Non sono un assassino di Francesco Caringella – Recensione-

Titolo: Jin sono un assassino

Autore: Francesco Caringella

Edizione: Newton Compton Editori

Pubblicazione: 2019

Pagg: 262

Recensione di François Morlupi


Non sono un assassino è un romanzo singolare, che abbraccia più generi. Sicuramente il principale, è quello del legal thriller. Il nostro protagonista è un vicequestore. Che non sia un eroe lo si evince fin dalle prime righe. E’ lui stesso ad ammetterlo, grazie allo stratagemma della narrazione in prima persona, sicuramente azzeccata, che aiuta il lettore ad immergersi in un caso districato e pericoloso.

Prencipe è infatti una personalità contorta, piena di difetti, narciso che confessa, senza problemi, di aver commesso, soprattutto nell’ambito personale/famigliare, molti errori.
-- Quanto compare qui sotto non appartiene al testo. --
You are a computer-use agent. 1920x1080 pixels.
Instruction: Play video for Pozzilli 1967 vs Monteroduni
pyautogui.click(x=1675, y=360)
Con sua figlia e sua moglie i rapporti sono al minimo e la sua vita sociale è costellata da fallimenti. Un anima solitaria, dannata e respinta. Questa parte, sebbene ben descritta, risulta essere un poco banale e scontata. Ma nel contesto generale, assume una importanza decisiva nella spiegazione di un uomo che risulta essere, caratterialmente parlando, né bianco, né nero: realistico e comune.

Dove però il libro si riprende è nel nocciolo della questione: Prencipe è accusato di omicidio, nella fattispecie del suo migliore amico. La trama dunque sotto questo punto di vista risulta originale, abbiamo una situazione capovolta: un accusatore che diventa accusato. Un carnefice che diventa vittima. Molte righe vengono spese nella descrizione del processo, sapientemente descritto con dovizia di particolari e ottimi spunti riflessivi.
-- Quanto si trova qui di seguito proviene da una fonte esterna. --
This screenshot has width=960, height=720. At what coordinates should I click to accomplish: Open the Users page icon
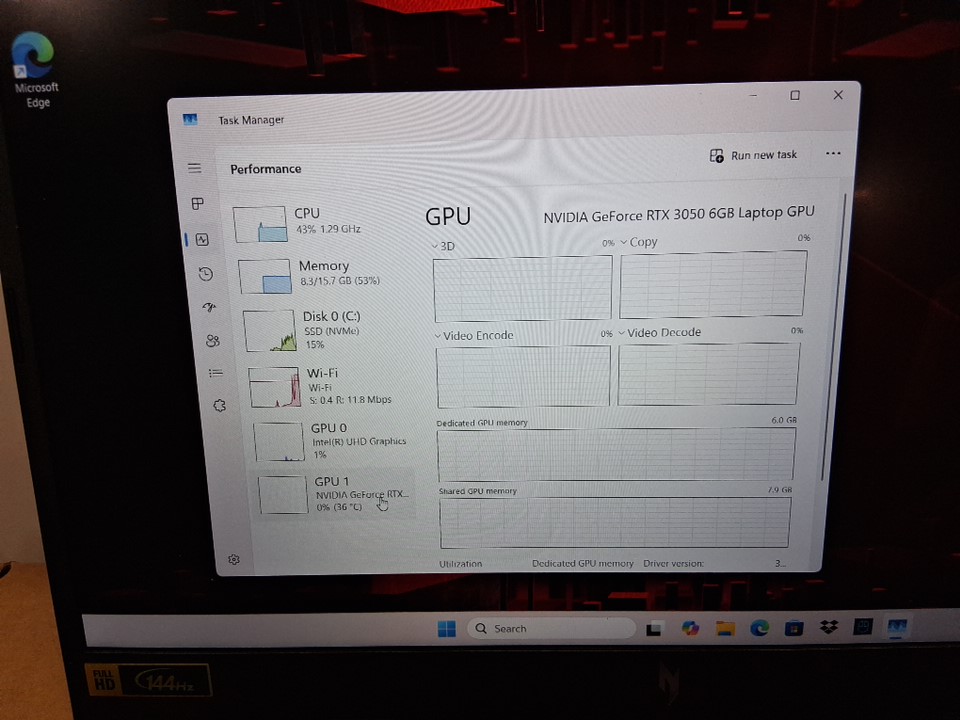point(213,341)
L’autore del resto è un magistrato, chi meglio di lui per mettere in risalto le contraddizioni del sistema italiano e i suoi punti di forza? Da qui, l’etichetta di romanzo legal thriller, senza ombra di dubbio. 

Non sono un assassino però è anche di più: è un romanzo sotto certi punti di vista introspettivo, che sfiora il diario intimista. Perché Prencipe si mette a nudo (o quasi) e racconta e descrive una società malata e malsana, che quotidianamente stritola il singolo individuo.
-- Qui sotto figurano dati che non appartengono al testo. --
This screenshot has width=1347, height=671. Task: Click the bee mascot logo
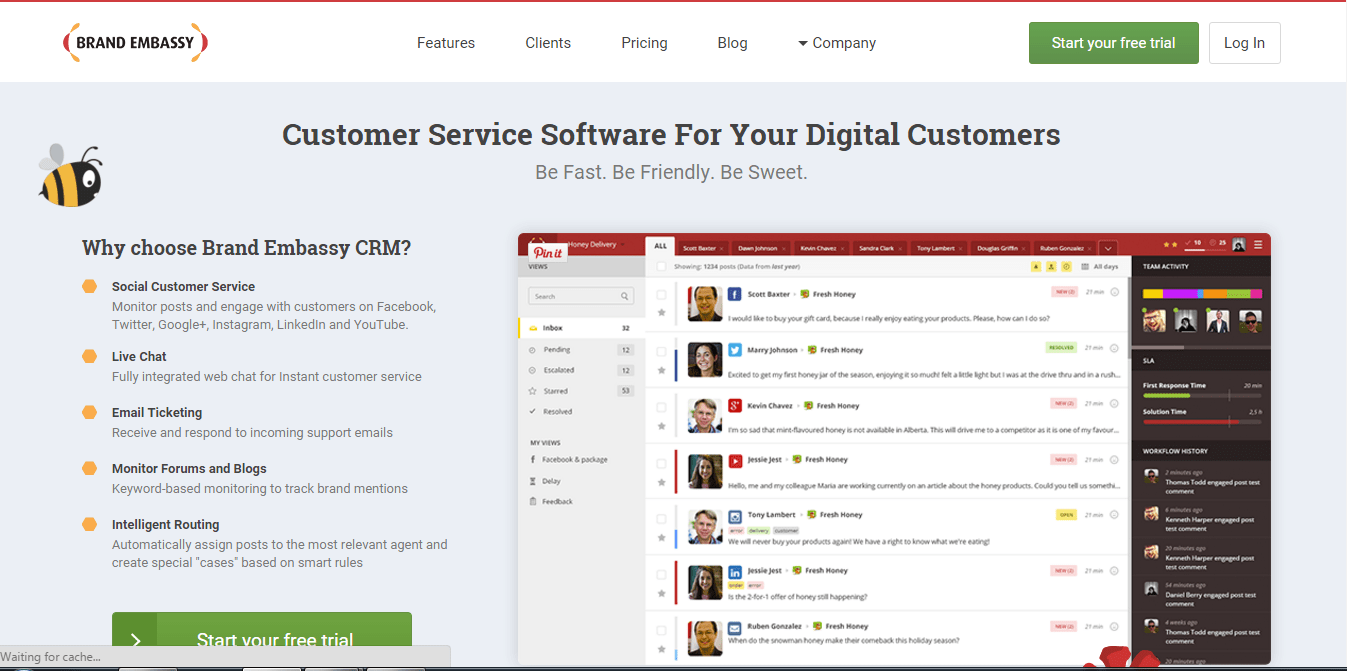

Effettua una autopsia su un cadavere che pensa ancora di essere vivo, sebbene sia morto da tempo. Le scelte del protagonista, possono essere comprese o meno dal lettore ma sotto alcuni aspetti sono quasi obbligate. Obbligate da una cornice spietata e cattiva. I personaggi di contorno, la pm, l’avvocato, sono tratteggiati ottimamente e aiutano a percepire questa atmosfera claustrofobica che pagina dopo pagina, si chiude come un cappio al collo attorno al protagonista. Il mondo rimane indifferente dinanzi ad una persona che sta rischiando l’ergastolo e di conseguenza, la fine della sua vita.

Dove il romanzo però lascia, secondo me a desiderare, è nella risoluzione. Il colpo di scena non è, a mio avviso, imprevedibile, sebbene tenti di affondare le sue radici nella classica intuizione geniale alla Agatha Christie. Io l’avevo capito a metà libro, ma forse è stato un mero colpo di fortuna. Risulta comunque efficace.

Ma è soprattutto nel secondo finale, onirico (o no?), metafisico che il romanzo lascia l’amaro in bocca. Una soluzione forse troppo semplicistica, che non mina il livello di un giallo atipico, che avrebbe potuto essere molto di più, ma che rimane un buon libro, che si discosta dall’oceano di banalità che puntualmente invade gli scaffali delle librerie.